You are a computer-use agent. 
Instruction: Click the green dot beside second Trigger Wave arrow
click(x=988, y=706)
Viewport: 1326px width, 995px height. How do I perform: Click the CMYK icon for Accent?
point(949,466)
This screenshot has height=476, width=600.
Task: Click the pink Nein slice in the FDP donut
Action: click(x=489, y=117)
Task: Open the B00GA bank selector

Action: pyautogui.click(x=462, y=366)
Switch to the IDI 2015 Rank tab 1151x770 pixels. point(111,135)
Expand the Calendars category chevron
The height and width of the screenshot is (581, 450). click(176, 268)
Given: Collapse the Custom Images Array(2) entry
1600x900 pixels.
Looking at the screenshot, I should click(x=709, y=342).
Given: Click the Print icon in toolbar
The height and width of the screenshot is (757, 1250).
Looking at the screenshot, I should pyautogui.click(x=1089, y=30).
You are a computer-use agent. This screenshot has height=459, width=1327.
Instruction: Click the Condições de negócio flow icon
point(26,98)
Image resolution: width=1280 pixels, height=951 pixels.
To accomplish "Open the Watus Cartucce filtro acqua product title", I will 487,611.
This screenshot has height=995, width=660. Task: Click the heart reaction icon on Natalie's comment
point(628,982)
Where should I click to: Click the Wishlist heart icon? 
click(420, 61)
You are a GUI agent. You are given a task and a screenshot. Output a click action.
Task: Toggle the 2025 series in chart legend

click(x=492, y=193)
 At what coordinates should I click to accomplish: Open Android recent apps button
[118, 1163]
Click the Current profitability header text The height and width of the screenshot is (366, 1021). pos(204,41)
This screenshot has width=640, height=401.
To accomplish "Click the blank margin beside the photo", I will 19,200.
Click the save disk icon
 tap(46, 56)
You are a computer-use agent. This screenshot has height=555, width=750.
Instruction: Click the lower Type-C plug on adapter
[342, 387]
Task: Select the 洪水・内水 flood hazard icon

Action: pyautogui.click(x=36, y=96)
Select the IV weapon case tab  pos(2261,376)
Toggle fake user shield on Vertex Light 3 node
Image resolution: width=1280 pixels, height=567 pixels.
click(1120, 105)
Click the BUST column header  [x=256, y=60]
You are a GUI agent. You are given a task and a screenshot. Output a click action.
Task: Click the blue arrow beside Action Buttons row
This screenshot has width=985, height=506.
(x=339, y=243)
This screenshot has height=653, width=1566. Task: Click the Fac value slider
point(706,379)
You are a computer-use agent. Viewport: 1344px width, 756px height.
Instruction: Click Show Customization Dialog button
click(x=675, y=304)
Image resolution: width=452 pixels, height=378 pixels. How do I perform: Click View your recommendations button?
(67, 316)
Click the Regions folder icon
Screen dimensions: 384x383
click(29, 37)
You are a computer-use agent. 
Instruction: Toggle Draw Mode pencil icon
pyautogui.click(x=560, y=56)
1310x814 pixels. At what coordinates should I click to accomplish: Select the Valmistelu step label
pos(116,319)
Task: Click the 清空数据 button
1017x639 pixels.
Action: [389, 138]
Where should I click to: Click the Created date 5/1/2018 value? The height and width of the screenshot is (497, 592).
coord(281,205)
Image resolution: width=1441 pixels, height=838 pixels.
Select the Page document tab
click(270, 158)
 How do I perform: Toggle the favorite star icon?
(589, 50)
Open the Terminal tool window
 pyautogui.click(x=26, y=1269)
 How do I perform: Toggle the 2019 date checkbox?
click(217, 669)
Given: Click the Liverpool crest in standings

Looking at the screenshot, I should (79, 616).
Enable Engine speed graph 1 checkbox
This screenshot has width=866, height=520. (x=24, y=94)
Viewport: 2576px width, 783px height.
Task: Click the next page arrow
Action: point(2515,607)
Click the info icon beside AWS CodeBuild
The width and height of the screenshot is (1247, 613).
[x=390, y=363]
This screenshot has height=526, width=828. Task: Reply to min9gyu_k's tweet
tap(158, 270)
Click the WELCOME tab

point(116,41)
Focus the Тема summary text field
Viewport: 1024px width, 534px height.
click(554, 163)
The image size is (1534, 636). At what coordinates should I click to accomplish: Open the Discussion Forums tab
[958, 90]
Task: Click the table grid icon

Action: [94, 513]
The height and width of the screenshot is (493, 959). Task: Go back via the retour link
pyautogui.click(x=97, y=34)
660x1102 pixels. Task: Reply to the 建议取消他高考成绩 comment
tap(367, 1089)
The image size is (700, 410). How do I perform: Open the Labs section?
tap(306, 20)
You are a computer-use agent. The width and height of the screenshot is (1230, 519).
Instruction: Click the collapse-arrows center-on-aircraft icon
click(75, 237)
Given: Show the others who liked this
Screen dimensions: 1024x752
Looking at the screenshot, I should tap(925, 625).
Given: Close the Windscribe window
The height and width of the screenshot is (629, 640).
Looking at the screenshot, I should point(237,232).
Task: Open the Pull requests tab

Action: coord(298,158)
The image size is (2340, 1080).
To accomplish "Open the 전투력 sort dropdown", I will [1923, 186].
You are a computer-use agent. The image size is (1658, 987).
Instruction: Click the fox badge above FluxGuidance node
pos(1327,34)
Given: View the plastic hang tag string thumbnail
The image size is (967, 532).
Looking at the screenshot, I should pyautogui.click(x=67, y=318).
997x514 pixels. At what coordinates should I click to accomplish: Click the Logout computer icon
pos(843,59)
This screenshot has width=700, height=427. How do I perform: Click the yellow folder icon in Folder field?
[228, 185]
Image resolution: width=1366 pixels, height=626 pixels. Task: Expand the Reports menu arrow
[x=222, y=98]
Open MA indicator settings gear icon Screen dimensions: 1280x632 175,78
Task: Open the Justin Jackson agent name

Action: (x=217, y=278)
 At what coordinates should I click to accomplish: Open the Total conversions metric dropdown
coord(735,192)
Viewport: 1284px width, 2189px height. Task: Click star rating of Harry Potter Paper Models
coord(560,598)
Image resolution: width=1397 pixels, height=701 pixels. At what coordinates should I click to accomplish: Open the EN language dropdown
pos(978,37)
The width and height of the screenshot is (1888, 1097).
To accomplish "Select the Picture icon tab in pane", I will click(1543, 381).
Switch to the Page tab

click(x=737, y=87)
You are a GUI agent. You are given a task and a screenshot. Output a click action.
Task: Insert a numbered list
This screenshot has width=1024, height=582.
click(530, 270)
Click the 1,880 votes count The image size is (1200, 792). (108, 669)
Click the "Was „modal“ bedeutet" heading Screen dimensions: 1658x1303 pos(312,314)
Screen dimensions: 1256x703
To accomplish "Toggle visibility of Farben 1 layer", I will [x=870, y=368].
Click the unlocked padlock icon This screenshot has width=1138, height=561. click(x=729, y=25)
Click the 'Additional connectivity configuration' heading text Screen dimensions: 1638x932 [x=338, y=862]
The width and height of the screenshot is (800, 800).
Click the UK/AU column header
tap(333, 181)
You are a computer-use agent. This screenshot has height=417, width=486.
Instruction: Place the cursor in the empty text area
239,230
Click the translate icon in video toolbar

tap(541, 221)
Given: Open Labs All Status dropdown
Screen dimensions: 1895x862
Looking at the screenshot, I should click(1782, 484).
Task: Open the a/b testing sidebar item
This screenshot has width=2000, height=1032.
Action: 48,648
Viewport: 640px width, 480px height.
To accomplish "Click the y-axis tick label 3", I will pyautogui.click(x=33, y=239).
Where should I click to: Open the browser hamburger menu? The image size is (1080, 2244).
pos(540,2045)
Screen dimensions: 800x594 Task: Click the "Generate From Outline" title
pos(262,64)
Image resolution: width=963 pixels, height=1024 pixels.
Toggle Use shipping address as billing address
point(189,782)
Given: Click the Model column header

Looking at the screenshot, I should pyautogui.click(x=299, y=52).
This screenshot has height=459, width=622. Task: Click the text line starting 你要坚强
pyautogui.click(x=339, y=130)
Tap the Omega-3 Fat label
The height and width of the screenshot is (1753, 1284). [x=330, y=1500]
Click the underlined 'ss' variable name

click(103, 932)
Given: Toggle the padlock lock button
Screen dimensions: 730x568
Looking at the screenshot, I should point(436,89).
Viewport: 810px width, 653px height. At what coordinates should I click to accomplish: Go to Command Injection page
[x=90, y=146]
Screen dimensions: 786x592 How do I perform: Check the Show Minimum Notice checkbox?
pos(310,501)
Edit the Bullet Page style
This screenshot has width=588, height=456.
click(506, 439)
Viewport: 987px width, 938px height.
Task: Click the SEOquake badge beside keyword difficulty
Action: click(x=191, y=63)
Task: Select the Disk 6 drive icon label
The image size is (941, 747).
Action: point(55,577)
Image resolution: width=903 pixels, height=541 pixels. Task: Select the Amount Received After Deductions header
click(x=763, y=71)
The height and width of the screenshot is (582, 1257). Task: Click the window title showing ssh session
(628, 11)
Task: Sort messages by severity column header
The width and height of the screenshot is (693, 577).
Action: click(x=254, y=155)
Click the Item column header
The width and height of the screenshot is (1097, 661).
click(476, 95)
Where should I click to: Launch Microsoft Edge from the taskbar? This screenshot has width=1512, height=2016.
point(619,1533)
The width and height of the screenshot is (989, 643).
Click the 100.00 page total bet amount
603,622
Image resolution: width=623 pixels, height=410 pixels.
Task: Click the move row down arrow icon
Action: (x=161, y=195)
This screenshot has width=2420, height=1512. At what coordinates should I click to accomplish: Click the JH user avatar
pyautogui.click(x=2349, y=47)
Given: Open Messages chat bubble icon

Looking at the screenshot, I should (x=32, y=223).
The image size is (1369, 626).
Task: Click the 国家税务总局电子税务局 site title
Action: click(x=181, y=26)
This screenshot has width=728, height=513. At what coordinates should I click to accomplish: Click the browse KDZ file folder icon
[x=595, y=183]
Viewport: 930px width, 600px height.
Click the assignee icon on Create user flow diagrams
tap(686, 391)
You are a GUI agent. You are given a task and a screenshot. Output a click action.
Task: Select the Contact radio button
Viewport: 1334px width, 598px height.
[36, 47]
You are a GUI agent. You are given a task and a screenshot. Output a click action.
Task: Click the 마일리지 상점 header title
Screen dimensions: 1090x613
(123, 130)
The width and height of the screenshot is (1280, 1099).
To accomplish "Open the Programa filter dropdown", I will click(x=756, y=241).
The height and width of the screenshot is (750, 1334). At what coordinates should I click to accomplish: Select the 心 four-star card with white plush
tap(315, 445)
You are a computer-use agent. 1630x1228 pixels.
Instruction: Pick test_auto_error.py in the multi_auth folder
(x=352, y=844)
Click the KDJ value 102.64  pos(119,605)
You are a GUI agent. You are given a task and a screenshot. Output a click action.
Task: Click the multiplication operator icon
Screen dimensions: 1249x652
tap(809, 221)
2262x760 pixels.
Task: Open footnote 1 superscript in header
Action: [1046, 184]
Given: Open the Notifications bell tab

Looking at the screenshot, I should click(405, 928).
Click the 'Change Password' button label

# What you have to do
Beginning with the line holding "Open the Terminal tool window" and ending with the line holding "Click the info icon beside AWS CodeBuild", write out the stretch of material above exactly; add no further lines.

# Reply
Open the Terminal tool window
 pyautogui.click(x=26, y=1269)
 How do I perform: Toggle the 2019 date checkbox?
click(217, 669)
Given: Click the Liverpool crest in standings

Looking at the screenshot, I should (79, 616).
Enable Engine speed graph 1 checkbox
This screenshot has width=866, height=520. (x=24, y=94)
Viewport: 2576px width, 783px height.
Task: Click the next page arrow
Action: point(2515,607)
Click the info icon beside AWS CodeBuild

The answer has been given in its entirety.